*INSTRUCTIONS TO FOLLOW:* Where the records below reach the line containing "You are a GUI agent. The screenshot is 331×2576.", start transcribing, and end with the line containing "Screenshot is 625x2576.", exactly and with nothing else added.

Data excerpts:
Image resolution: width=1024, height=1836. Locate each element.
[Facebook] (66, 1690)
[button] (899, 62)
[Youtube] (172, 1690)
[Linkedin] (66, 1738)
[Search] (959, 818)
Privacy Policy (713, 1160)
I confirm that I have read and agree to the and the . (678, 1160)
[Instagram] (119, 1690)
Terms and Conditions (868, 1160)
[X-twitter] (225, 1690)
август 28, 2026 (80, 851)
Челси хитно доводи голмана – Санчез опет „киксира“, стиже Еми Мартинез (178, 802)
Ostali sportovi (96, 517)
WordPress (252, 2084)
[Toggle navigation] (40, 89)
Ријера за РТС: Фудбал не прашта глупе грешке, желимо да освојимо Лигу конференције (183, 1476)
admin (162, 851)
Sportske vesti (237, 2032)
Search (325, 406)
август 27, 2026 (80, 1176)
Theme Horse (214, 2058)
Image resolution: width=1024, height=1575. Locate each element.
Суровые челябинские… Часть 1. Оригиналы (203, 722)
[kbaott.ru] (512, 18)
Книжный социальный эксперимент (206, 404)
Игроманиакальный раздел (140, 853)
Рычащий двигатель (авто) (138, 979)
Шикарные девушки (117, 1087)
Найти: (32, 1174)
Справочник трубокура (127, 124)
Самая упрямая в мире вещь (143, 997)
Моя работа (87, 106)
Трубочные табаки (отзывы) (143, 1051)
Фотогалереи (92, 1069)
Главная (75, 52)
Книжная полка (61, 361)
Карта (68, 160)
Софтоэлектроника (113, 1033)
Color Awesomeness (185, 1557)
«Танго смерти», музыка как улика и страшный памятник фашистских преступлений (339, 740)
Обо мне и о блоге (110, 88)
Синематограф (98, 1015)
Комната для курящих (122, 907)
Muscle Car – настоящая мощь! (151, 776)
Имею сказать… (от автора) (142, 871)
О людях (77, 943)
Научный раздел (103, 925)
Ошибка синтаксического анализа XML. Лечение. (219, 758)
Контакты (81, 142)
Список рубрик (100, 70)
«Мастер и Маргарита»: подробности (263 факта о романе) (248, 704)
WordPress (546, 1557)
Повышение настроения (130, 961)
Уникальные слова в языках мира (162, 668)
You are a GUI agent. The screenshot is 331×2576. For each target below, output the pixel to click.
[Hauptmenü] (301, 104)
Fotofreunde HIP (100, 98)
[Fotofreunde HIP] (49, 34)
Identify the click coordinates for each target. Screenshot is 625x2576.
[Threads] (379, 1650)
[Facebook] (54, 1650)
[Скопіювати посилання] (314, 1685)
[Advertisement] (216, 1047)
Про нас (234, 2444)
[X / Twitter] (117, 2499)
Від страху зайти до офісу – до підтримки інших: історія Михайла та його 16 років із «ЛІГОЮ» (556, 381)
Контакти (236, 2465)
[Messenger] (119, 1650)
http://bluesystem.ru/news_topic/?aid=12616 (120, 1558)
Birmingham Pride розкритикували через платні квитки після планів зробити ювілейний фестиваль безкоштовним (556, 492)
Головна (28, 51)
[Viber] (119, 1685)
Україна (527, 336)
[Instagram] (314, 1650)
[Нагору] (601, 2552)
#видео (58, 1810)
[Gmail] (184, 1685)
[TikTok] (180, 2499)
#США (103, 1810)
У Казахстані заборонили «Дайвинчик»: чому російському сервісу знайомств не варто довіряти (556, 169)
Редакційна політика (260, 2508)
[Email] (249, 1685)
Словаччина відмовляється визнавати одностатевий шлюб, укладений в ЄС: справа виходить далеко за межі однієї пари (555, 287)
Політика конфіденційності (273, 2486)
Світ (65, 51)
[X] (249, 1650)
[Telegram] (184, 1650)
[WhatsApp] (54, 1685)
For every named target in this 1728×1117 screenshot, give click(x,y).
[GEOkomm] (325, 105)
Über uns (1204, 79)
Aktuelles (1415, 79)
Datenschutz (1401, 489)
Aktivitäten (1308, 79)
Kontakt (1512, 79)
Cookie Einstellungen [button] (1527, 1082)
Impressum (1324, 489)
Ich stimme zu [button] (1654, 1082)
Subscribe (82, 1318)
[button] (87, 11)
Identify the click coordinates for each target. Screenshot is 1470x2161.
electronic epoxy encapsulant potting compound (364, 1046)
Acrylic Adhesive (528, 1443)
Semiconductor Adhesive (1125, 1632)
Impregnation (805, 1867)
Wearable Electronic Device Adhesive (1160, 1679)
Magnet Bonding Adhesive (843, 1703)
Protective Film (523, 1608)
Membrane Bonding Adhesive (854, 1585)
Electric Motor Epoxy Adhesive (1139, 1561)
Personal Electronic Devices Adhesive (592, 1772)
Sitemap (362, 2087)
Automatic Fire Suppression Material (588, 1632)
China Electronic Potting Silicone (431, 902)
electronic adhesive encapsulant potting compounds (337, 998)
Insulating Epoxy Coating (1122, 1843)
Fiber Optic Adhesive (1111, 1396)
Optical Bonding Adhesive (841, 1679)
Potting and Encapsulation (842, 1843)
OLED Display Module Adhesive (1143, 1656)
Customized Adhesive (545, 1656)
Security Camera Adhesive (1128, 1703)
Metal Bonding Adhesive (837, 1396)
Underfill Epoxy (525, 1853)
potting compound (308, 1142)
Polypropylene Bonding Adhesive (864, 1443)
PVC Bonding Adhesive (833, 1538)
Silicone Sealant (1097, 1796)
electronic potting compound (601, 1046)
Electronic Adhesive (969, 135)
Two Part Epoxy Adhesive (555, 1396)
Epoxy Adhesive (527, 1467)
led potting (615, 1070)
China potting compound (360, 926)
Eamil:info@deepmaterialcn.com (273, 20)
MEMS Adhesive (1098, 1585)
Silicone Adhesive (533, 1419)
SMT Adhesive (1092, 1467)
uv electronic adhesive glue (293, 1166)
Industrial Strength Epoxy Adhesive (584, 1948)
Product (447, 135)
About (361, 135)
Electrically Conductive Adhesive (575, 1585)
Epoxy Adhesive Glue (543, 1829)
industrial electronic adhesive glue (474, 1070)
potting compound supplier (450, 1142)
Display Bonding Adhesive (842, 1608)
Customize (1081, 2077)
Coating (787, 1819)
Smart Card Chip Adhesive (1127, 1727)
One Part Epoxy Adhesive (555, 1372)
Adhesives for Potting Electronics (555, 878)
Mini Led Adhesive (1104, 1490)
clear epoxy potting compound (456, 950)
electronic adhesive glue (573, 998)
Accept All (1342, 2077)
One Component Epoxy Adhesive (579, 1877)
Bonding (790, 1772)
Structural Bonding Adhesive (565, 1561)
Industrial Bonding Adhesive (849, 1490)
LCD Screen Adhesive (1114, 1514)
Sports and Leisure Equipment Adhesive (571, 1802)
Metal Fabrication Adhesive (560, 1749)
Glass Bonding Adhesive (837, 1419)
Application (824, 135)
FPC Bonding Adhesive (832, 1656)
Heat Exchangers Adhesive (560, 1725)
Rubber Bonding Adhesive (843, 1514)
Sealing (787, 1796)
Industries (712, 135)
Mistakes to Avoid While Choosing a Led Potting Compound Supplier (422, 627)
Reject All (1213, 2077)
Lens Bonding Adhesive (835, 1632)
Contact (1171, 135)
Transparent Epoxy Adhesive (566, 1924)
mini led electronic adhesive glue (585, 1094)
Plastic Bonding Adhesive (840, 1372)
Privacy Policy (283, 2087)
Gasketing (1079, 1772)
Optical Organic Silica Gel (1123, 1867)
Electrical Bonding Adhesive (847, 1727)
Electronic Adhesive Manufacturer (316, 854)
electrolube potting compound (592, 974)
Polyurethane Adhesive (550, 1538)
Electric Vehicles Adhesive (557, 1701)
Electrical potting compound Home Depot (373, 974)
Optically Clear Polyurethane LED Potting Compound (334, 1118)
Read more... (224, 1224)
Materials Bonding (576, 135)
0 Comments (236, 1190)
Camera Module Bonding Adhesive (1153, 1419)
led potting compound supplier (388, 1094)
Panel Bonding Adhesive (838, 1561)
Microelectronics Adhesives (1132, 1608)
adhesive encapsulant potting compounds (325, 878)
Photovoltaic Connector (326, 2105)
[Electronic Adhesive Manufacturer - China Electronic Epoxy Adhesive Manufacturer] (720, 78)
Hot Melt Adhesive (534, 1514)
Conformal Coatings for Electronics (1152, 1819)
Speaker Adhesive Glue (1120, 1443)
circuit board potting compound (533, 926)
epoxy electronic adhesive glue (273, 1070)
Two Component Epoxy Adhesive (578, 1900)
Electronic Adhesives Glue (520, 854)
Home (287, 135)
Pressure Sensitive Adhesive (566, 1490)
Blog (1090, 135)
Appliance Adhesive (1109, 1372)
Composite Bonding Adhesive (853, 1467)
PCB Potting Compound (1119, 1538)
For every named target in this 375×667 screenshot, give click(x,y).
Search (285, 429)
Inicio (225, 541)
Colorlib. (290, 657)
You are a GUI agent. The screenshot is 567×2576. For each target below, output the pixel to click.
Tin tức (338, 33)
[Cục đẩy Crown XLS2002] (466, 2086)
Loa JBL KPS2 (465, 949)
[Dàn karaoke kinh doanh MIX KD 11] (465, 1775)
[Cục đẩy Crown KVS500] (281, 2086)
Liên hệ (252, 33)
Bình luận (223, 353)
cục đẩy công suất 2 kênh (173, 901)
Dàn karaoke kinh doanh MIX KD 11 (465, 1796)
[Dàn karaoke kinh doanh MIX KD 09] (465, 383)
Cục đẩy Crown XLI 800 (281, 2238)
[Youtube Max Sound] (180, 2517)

*OUTPUT FOR THIS TASK:*
You are a GUI agent. The screenshot is 331×2576. For each target below, output the pixel to click.
[Hauptmenü] (301, 104)
Fotofreunde HIP (100, 98)
[Fotofreunde HIP] (49, 34)
Identify the click coordinates for each target. Screenshot is 625x2576.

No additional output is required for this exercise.